Event-related spectral perturbation time–frequency maps
Event-related spectral perturbation (ERSP) time–frequency maps were used to compute modulations of intrinsic cortical rhythms [31, 37]. From each epoch (i.e., one gait cycle), single-trial spectrograms were computed and time-warped to normalize the duration of the gait cycle across all walking conditions.Footnote 1 The gait cycle and the gait events onset (i.e., heel strike right, toe off left, heel strike left, toe off right, and heel strike right) were normalized, using linear interpolation, to the median gait cycle duration and event onsets across all participants, all conditions, and all steps.
Average log-transformed spectrograms showing relative power changes were computed per individual IC and walking condition as the average difference between each (log-transformed) single-trial spectrogram and the average (log-transformed) spectrogram from the entire epoch (baseline). For visualization purposes, condition-specific baselines (i.e., the log-transformed power spectrum) were obtained from each walking condition over the complete gait cycle duration. Average time–frequency maps for a given IC cluster were computed by averaging across the maps corresponding to the ICs that were members of the cluster, separately for each walking condition.

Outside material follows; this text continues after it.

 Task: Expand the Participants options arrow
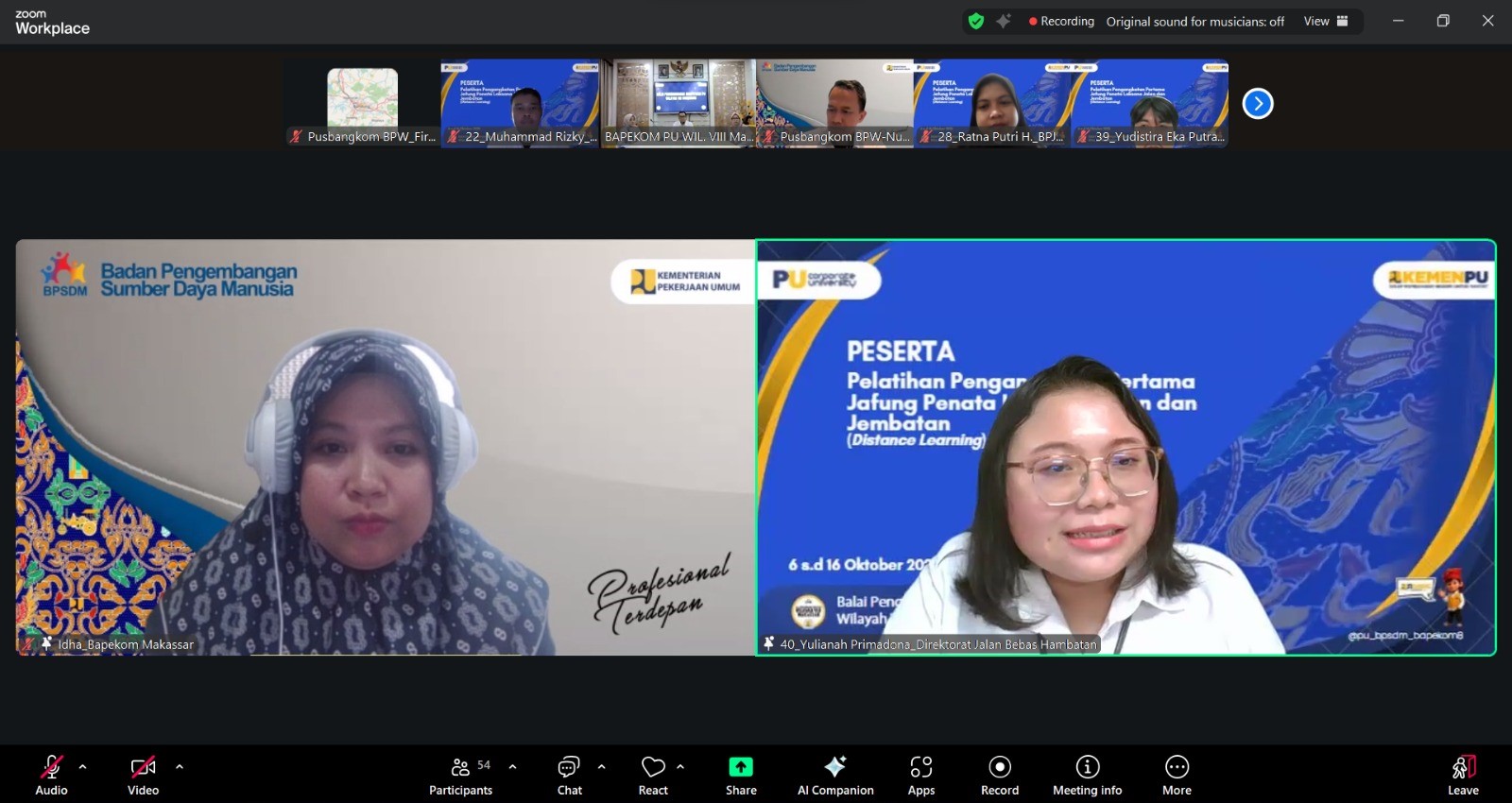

Group-level statistical analyses
Gait parameters
Statistical analyses for the gait cycle duration, stance phase duration, step width, and maximal GRF were done with IBM SPSS Statistics 25 (IBM B.V., the Netherlands). The normal distribution of each parameter was first checked with the Shapiro–Wilk test. A repeated measures one-way ANOVA with post-hoc tests was conducted if the distribution was normal, otherwise a Friedman test was conducted with Wilcoxon signed rank tests for post-hoc testing. All post-hoc tests were Bonferroni corrected. The significance level for all tests was set at α = 0.05.

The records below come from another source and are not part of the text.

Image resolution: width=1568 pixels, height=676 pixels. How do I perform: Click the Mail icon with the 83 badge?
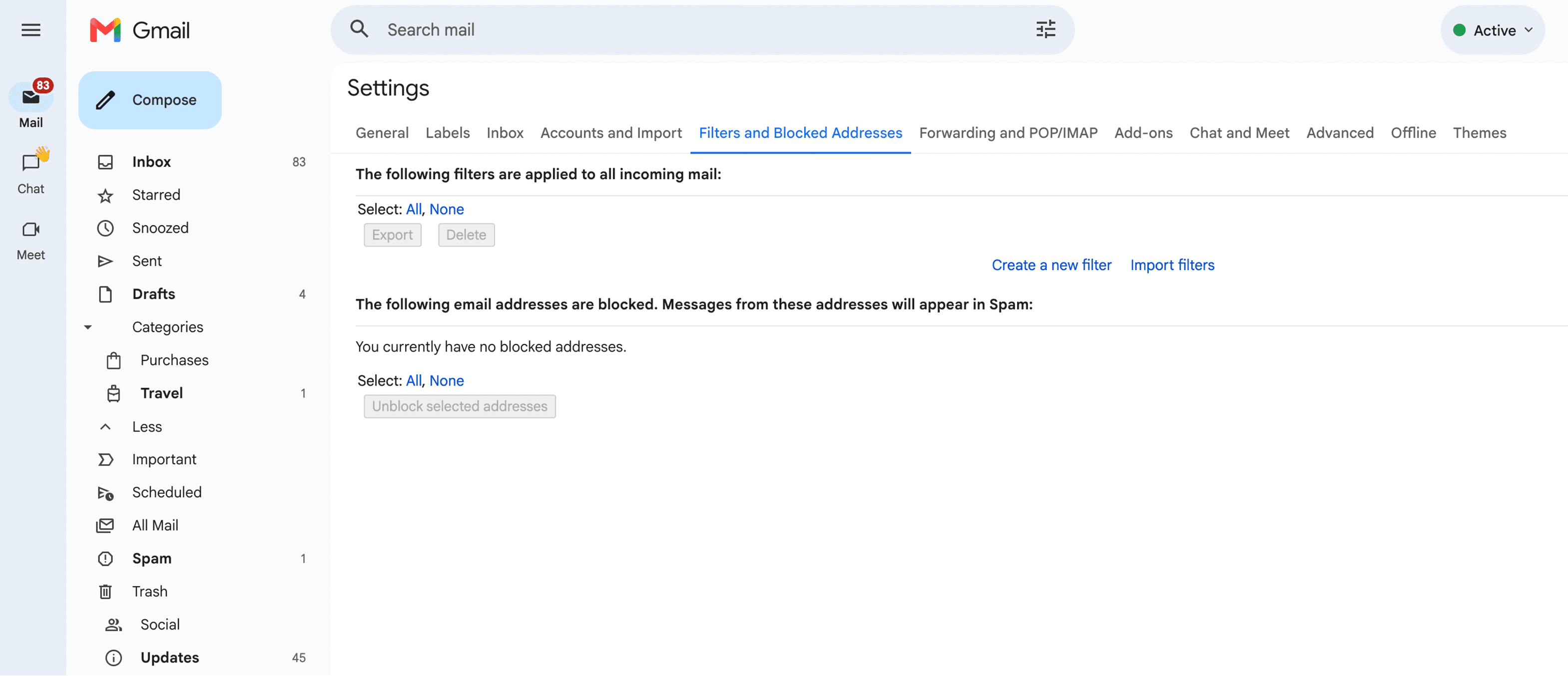click(x=31, y=97)
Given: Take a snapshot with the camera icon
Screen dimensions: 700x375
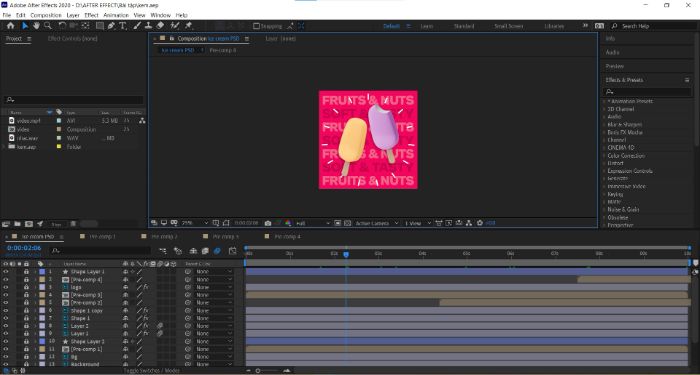Looking at the screenshot, I should 268,223.
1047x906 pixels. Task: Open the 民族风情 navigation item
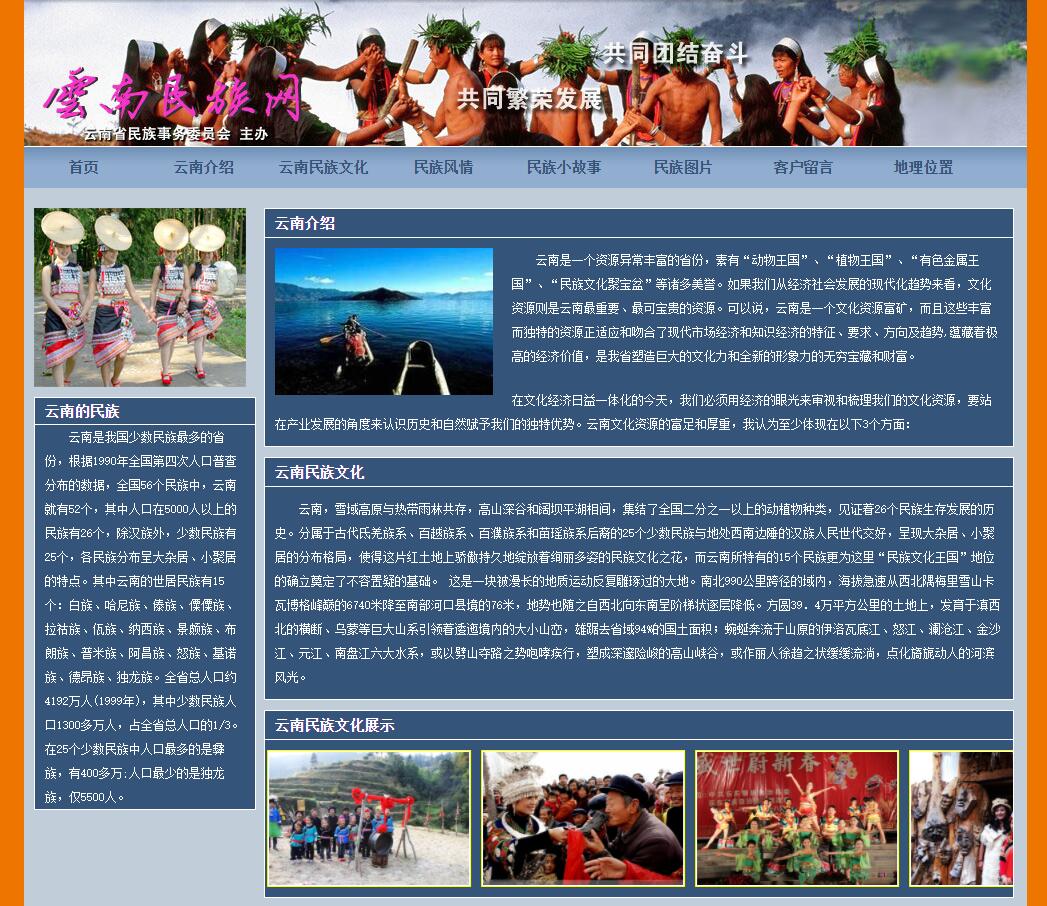pos(443,168)
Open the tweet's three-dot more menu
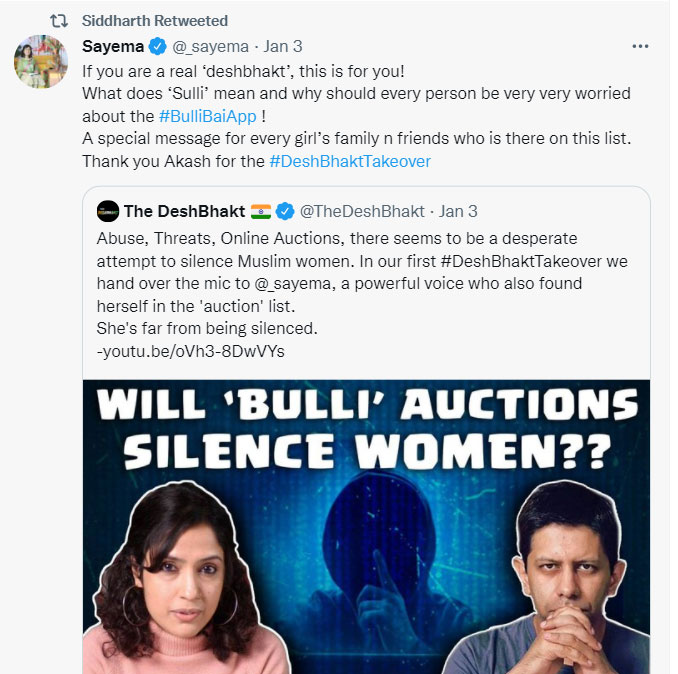The image size is (678, 674). tap(640, 47)
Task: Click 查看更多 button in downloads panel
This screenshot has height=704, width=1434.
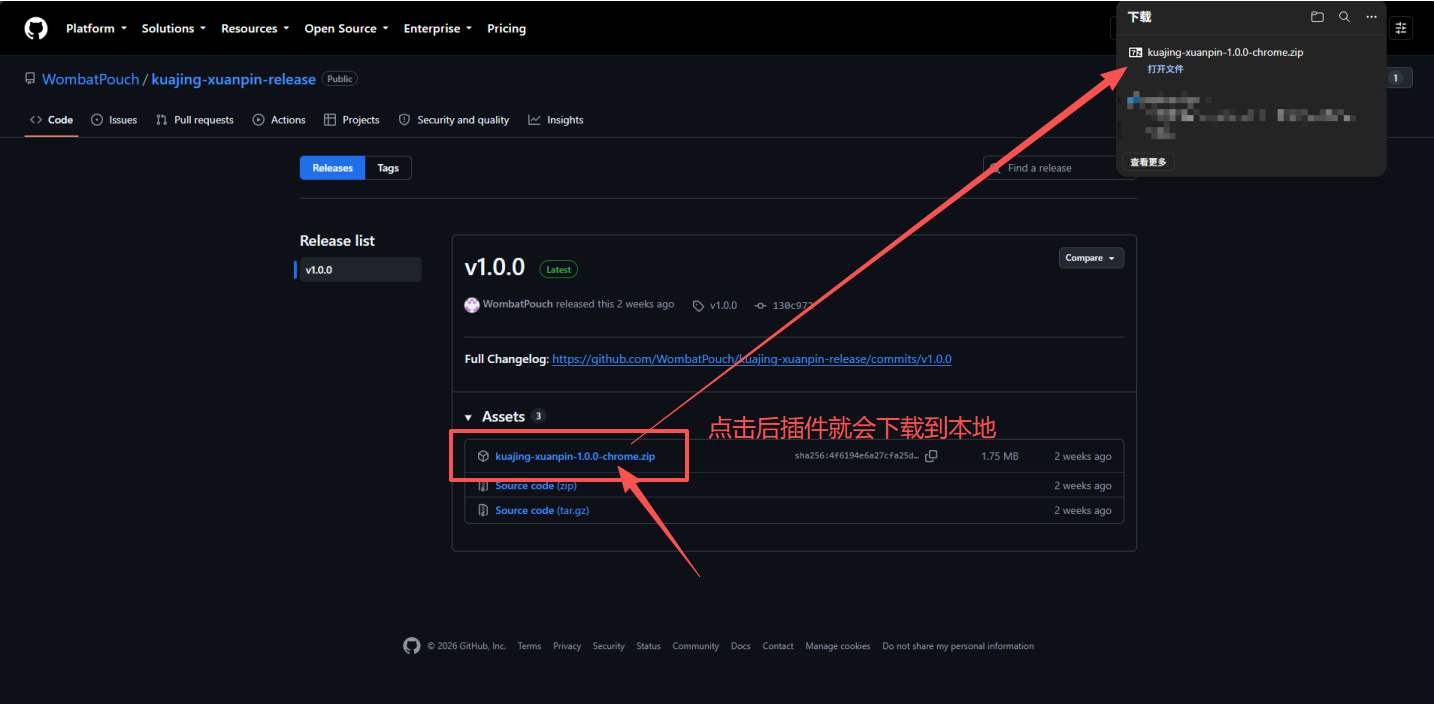Action: click(x=1148, y=162)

For the statistical analyzes of the GRF trace, MATLAB was used. A repeated measures one-way ANOVA was conducted of the normalized and time-warped GRF within the gait cycle. The significance level was set at α = 0.05 and it was corrected for false discovery rate [38] due to the multiple tests over the individual time points. Post-hoc comparisons were conducted with paired two-tailed t-tests and corrected in the same way.

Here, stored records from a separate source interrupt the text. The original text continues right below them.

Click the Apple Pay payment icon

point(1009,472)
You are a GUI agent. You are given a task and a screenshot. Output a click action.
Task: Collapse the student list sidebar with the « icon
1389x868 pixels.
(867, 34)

Event-related spectral perturbation
MATLAB was used for comparison of the ERSP maps between conditions. The ERSP maps for the three walking conditions were computed with a common baseline (log-transformed spectrogram of walking without the dummy prosthesis). The significance of the modulations of cortical rhythms was determined with non-parametric permutation statistics [39, 40]. First, a one-way ANOVA of the ERSP maps with three levels (i.e., the walking conditions) was computed, and the resulting F-statistic per time point was stored. Then, a surrogate random distribution was created through random permutations of the condition labels (n = 200), followed by calculation of the surrogate F-statistic. The significance of the original F-statistic was determined by comparing against the surrogate distribution (critical alpha α = 0.05). Post-hoc tests (paired two-tailed t-tests) were conducted in a similar way. The significance level was corrected for false discovery rate [38].